| WHAT IS NEEDED |
Reproduce every one of the rows below word for word.

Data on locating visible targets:
-- START --
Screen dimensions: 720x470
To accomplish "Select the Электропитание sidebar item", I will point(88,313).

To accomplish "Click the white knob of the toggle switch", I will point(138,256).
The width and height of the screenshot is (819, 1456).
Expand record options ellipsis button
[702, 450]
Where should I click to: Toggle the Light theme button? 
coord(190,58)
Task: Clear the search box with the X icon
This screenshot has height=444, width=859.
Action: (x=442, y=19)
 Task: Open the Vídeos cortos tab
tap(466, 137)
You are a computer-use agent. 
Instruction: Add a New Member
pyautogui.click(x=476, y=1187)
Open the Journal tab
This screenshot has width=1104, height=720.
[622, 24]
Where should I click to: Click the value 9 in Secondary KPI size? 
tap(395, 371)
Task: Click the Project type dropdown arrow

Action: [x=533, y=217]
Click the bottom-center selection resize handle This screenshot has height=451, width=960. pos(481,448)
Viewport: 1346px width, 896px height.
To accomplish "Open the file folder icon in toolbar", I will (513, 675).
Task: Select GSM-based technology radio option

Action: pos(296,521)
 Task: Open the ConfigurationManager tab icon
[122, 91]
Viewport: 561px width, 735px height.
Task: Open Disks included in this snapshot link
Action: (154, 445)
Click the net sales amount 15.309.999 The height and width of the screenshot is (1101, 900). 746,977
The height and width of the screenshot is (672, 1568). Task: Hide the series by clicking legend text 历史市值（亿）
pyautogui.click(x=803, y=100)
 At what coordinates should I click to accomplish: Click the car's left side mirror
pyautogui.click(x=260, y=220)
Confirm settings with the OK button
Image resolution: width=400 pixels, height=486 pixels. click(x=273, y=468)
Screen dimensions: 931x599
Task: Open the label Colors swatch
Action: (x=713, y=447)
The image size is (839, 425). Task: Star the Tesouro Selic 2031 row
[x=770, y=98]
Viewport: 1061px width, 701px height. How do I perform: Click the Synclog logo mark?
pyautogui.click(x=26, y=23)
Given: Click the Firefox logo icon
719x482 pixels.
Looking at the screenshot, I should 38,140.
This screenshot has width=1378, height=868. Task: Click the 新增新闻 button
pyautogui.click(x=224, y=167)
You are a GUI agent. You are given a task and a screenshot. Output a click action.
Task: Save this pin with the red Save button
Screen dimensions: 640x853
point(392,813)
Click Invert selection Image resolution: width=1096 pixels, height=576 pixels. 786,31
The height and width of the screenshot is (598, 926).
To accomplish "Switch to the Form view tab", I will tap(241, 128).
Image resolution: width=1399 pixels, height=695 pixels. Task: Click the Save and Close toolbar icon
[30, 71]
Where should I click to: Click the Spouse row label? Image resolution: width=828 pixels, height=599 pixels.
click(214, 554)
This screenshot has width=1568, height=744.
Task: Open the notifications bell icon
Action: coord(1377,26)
-- END --
| TASK OUTPUT |
Screen dimensions: 720x470
To accomplish "Select the Электропитание sidebar item", I will point(88,313).

To accomplish "Click the white knob of the toggle switch", I will point(138,256).
The width and height of the screenshot is (819, 1456).
Expand record options ellipsis button
[702, 450]
Where should I click to: Toggle the Light theme button? 
coord(190,58)
Task: Clear the search box with the X icon
This screenshot has height=444, width=859.
Action: (x=442, y=19)
 Task: Open the Vídeos cortos tab
tap(466, 137)
You are a computer-use agent. 
Instruction: Add a New Member
pyautogui.click(x=476, y=1187)
Open the Journal tab
This screenshot has width=1104, height=720.
[622, 24]
Where should I click to: Click the value 9 in Secondary KPI size? 
tap(395, 371)
Task: Click the Project type dropdown arrow

Action: [x=533, y=217]
Click the bottom-center selection resize handle This screenshot has height=451, width=960. pos(481,448)
Viewport: 1346px width, 896px height.
To accomplish "Open the file folder icon in toolbar", I will (513, 675).
Task: Select GSM-based technology radio option

Action: pos(296,521)
 Task: Open the ConfigurationManager tab icon
[122, 91]
Viewport: 561px width, 735px height.
Task: Open Disks included in this snapshot link
Action: (154, 445)
Click the net sales amount 15.309.999 The height and width of the screenshot is (1101, 900). 746,977
The height and width of the screenshot is (672, 1568). Task: Hide the series by clicking legend text 历史市值（亿）
pyautogui.click(x=803, y=100)
 At what coordinates should I click to accomplish: Click the car's left side mirror
pyautogui.click(x=260, y=220)
Confirm settings with the OK button
Image resolution: width=400 pixels, height=486 pixels. click(x=273, y=468)
Screen dimensions: 931x599
Task: Open the label Colors swatch
Action: (x=713, y=447)
The image size is (839, 425). Task: Star the Tesouro Selic 2031 row
[x=770, y=98]
Viewport: 1061px width, 701px height. How do I perform: Click the Synclog logo mark?
pyautogui.click(x=26, y=23)
Given: Click the Firefox logo icon
719x482 pixels.
Looking at the screenshot, I should 38,140.
This screenshot has width=1378, height=868. Task: Click the 新增新闻 button
pyautogui.click(x=224, y=167)
You are a GUI agent. You are given a task and a screenshot. Output a click action.
Task: Save this pin with the red Save button
Screen dimensions: 640x853
point(392,813)
Click Invert selection Image resolution: width=1096 pixels, height=576 pixels. 786,31
The height and width of the screenshot is (598, 926).
To accomplish "Switch to the Form view tab", I will tap(241, 128).
Image resolution: width=1399 pixels, height=695 pixels. Task: Click the Save and Close toolbar icon
[30, 71]
Where should I click to: Click the Spouse row label? Image resolution: width=828 pixels, height=599 pixels.
click(214, 554)
This screenshot has width=1568, height=744.
Task: Open the notifications bell icon
Action: coord(1377,26)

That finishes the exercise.